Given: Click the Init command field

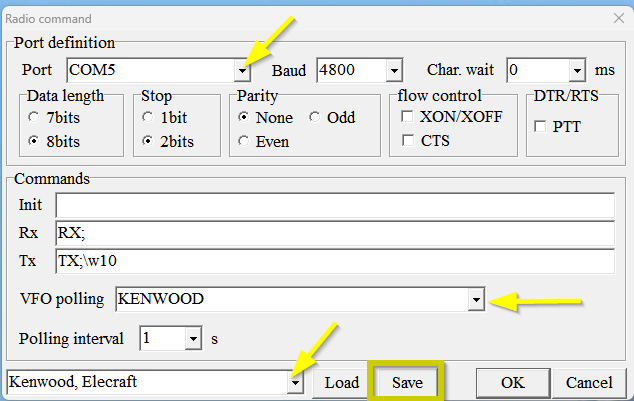Looking at the screenshot, I should (x=334, y=205).
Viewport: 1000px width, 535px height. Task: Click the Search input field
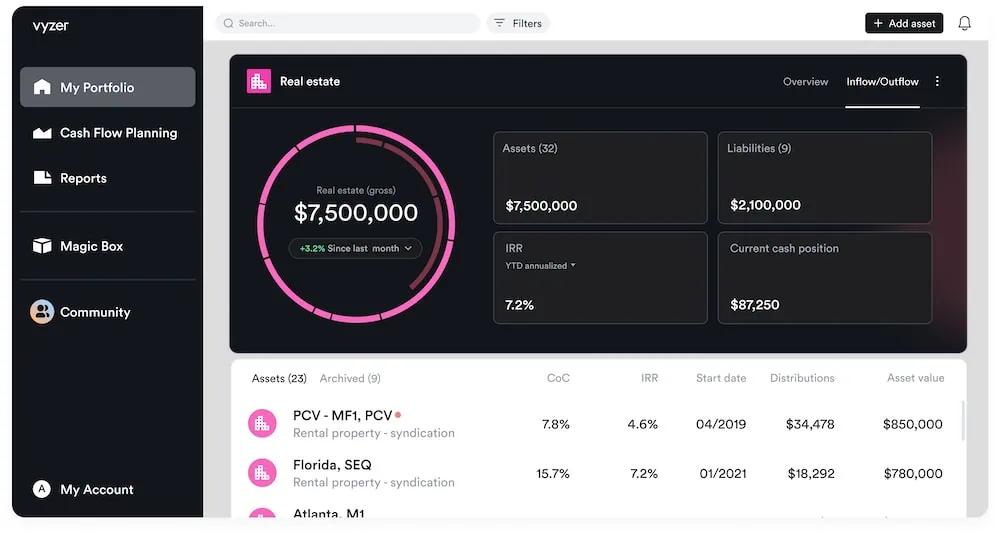pos(348,23)
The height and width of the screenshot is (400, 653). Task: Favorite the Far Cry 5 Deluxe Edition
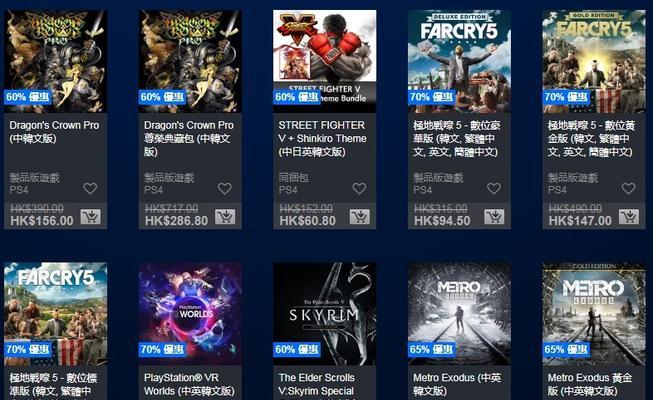pyautogui.click(x=493, y=188)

+===+

### [INSTRUCTIONS FOR THE TASK]
Return all of the data above line for line, without any changes, and leave out the pictures.

### [RESULT OF THE TASK]
Given: Click the Init command field

Looking at the screenshot, I should (x=334, y=205).
Viewport: 1000px width, 535px height. Task: Click the Search input field
pos(348,23)
The height and width of the screenshot is (400, 653). Task: Favorite the Far Cry 5 Deluxe Edition
pyautogui.click(x=493, y=188)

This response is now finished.